The Storytelling Project is an educational outreach effort of Life Jacket Theatre Company dedicated to helping young people in marginalized communities tell true, unvarnished, and undertold stories in personal, engaging, and creative ways using various theatrical languages including, but not limited to, drama, poetry, visual art, music, and dance.
Part storytelling, part theatrical adventure, this groundbreaking outreach project provides students with a safe environment in which they can share their authentic, urgent, and necessary stories in front of a live supportive audience.
From an artistic perspective, this educational project helps young people explore the power of the spoken word, visual art, dance, and music to tear down the theatrical fourth wall, foster a deep relationship between storyteller and audience, and unleash the true transformative power of human storytelling. This project is an exciting excavation and exploration of the human condition in the 21st century: persuasive, inspiring, and mythic.
Learning Objectives & Goals:
Our workshops are designed to help students find their true artistic and storytelling voices, foster stronger bonds and ties with other members of their communities, diminish the silence surrounding controversial and taboo topics, ignite constructive and powerful dialogues about undiscussable topics, and elevate enthusiasm and energy for community empowerment, leadership, individuality, diversity, inclusion, community, and social justice.

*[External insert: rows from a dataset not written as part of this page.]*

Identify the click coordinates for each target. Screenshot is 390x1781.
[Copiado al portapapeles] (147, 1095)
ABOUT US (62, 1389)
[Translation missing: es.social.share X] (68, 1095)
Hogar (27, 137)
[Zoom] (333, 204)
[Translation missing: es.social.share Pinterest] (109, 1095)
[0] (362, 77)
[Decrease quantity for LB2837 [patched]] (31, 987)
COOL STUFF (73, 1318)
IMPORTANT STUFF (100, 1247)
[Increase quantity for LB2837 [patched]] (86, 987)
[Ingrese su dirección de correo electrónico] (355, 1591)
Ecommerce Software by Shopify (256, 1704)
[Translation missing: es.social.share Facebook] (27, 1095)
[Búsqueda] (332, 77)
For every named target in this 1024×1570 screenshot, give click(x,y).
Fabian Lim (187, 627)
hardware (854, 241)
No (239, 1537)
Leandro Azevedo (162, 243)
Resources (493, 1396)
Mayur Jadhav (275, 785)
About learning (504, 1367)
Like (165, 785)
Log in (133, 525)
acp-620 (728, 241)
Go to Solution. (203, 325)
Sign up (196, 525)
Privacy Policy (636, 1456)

Students will actively experiment with diverse forms of storytelling including, but not limited to, spoken word, visual art, music, and dance. Through intensive study, practice, and coaching, students will deepen their skillful repertoire of persuasive storytelling abilities as they discover unique and authentic voices as artists, theatre-makers, storytellers, and humans.

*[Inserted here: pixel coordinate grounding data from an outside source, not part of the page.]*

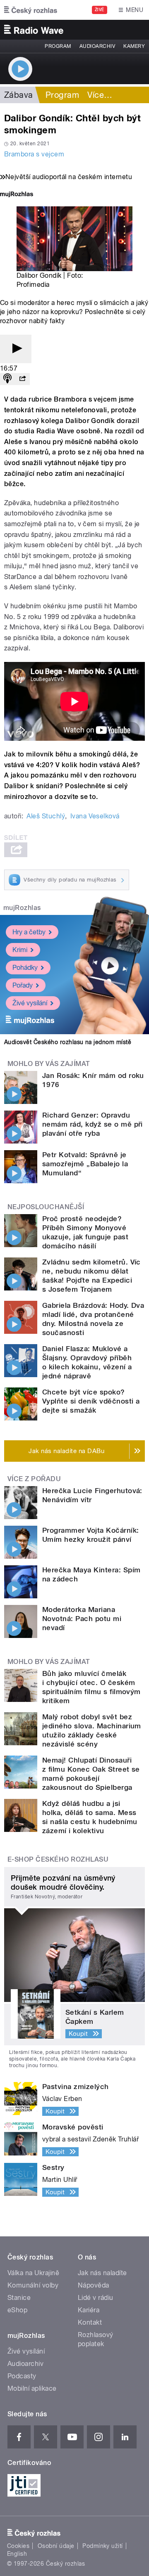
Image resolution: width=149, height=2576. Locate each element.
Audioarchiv (97, 46)
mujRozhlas (22, 908)
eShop (17, 2310)
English (17, 2553)
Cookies (18, 2546)
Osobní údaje (56, 2546)
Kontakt (90, 2322)
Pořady (22, 985)
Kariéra (88, 2310)
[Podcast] (7, 379)
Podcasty (21, 2376)
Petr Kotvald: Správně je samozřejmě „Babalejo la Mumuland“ (85, 1164)
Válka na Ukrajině (33, 2273)
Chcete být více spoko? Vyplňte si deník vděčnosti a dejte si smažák (90, 1401)
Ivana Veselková (95, 816)
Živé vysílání (29, 1003)
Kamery (134, 46)
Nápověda (93, 2285)
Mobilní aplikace (32, 2388)
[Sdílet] (22, 379)
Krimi (19, 950)
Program (58, 46)
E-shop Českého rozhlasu (57, 1859)
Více (99, 95)
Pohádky (25, 967)
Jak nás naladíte (102, 2273)
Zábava (18, 95)
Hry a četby (29, 932)
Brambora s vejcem (34, 154)
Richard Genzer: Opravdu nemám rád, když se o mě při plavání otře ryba (92, 1124)
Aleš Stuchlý (45, 816)
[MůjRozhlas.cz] (16, 195)
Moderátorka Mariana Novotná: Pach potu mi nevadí (81, 1618)
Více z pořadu (34, 1479)
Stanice (19, 2298)
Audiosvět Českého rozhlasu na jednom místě (67, 1042)
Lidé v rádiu (95, 2298)
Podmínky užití (102, 2546)
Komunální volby (32, 2285)
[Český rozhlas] (30, 10)
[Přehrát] (15, 349)
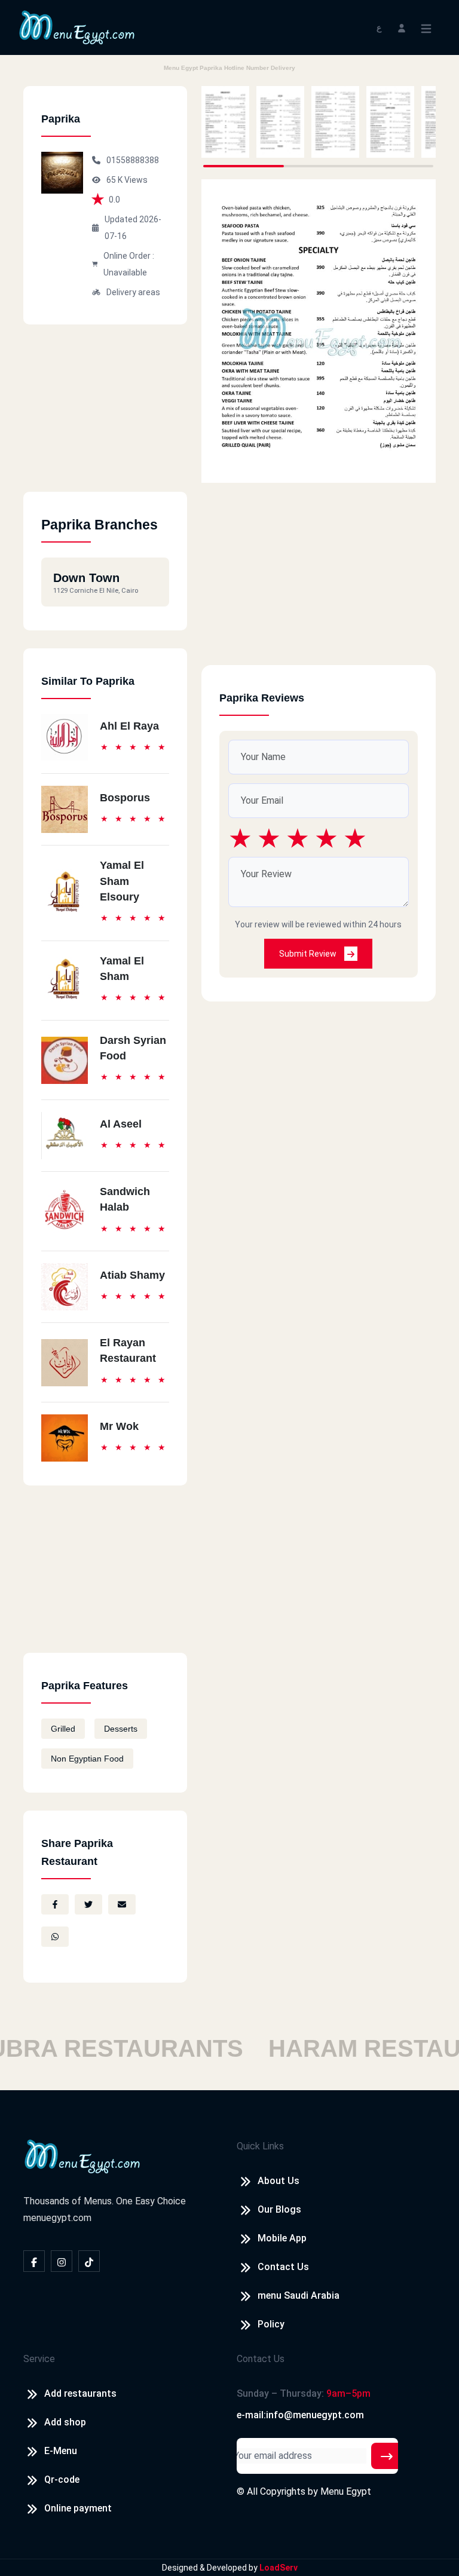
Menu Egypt (345, 2491)
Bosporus (125, 798)
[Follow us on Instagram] (61, 2261)
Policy (271, 2324)
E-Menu (60, 2450)
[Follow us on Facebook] (34, 2261)
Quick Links (260, 2146)
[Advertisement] (105, 417)
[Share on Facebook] (55, 1904)
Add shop (65, 2422)
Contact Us (283, 2266)
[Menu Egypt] (77, 26)
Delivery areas (133, 292)
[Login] (401, 27)
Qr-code (61, 2479)
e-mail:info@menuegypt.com (300, 2415)
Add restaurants (80, 2393)
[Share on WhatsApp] (55, 1936)
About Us (278, 2180)
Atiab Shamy (132, 1275)
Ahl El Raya (129, 726)
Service (39, 2358)
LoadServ (278, 2567)
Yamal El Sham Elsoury (122, 880)
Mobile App (282, 2238)
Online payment (78, 2508)
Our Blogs (279, 2209)
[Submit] (386, 2456)
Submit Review (308, 953)
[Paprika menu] (225, 122)
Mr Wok (119, 1426)
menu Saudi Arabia (298, 2295)
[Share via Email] (122, 1904)
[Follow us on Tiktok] (89, 2261)
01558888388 (132, 160)
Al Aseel (121, 1124)
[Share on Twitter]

During our workshops, students will actively apply and practice narrative theories from multiple disciplines – theatre, dance, musicology, communication, psychology, literature, and neuroscience – to critically analyze the anatomy of effective and persuasive human stories. Students will actively explore and investigate historical folklore and narrative paradigms from the 21st century. They will analyze why some stories and forms are more persuasive, inspiring, and mythic than others.
Details about Life Jacket Theatre Co.
www.LifeJacketTheatre.org
@LifeJacketNYC
MISSION
Life Jacket’s mission is to tell bold, challenging, and undertold stories – those that are currently or historically rejected, erased, or forgotten. We build all of our shows using interview transcripts, documentary materials, and other found texts. We blend these disparate materials together to create highly theatrical, visually inventive, viscerally engaging, genre-defying, and lyrically rich works that provoke meaningful conversations about socially excluded communities – particularly outsiders, non-conformers, and outcasts.
AWARDS
We have been nominated for a Drama Desk Award, two American Theatre Wing Henry Hewes Design Awards, and seven New York Innovative Theatre Awards. Our work has been selected as Critics’ Picks from The New York Times, Time Out New York, Fest Magazine, Voice Magazine, and The List as well as listed among the Top 10 Plays of the Year by New, Now, Next. We have been awarded grants from the Lower Manhattan Cultural Center, New York State Council on the Arts, New York City Department of Cultural Affairs, ART/New York, Howard Gilman Foundation, Puffin Foundation, Andrew W. Mellon Foundation, Off-Broadway Angels, Drama League, John Golden Fund, Harold and Mimi Steinberg Charitable Trust, Jenner and Block Foundation, and Okapi Fund.